「ゴダール、時代の申し子の死産」ウイークエンド きりんさんの映画レビュー(感想・評価)
ゴダール、時代の申し子の死産
Wikipediaによると
「雑誌『プレミア』が選んだ「もっとも危険な25本の映画」(The 25 Most Dangerous Movies)の1本に選ばれた。」
のだそうだ。
本作は、フランスの五月革命の最中に製作上映されて、
世界でも日本でも、あらゆる怒りの矛先がいったい何処に向けられれば良いのか、社会全体が暴発していた頃の、特別の時代のものだ。
僕の小学校は大学の正門の横にあった。
そのため、バリケードストライキと、ヘルメットと、ゲバ棒と、投石と、火炎瓶と、ジグザグ行進と、機動隊と学生の熾烈な攻防を見ながらの登下校だった。
公務員も交通も一切を巻き込んでのゼネラルストライキも経験したし、
夜通し4000人の“暴徒”が米兵のナンバープレートの車を82台、ひっくり返して、路上でガソリンを掛けて丸焼きに焼き討ちにした事件も体験している。
両親とともに催涙ガスと放水と銃剣から逃げて川に転落し、靴を片方失くし、
顔が血だらけの女の人を見ながら裸足で歩いて帰った。
渋滞。
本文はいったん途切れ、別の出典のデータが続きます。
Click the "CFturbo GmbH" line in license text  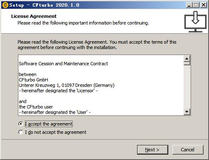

警笛。挑発。叫び。アジテーション。
黒煙をあげて燃える車 々々々と 血だらけの人々。
そして火だるま。
これ、
狂気など何処にも無い
静寂な光景ではないか。
騒音がすればするほど無声映画のように映像が鮮明に見えてくる。
自分が見てきたそのままの姿だった。
脈絡の無い、サイケな映画かと思って見始めてのいきなりの、僕自身のフラッシュバックだった。
産み落とされたものは声を上げたか?
ゴダールはこの映画を出したあと、長い休眠に入る。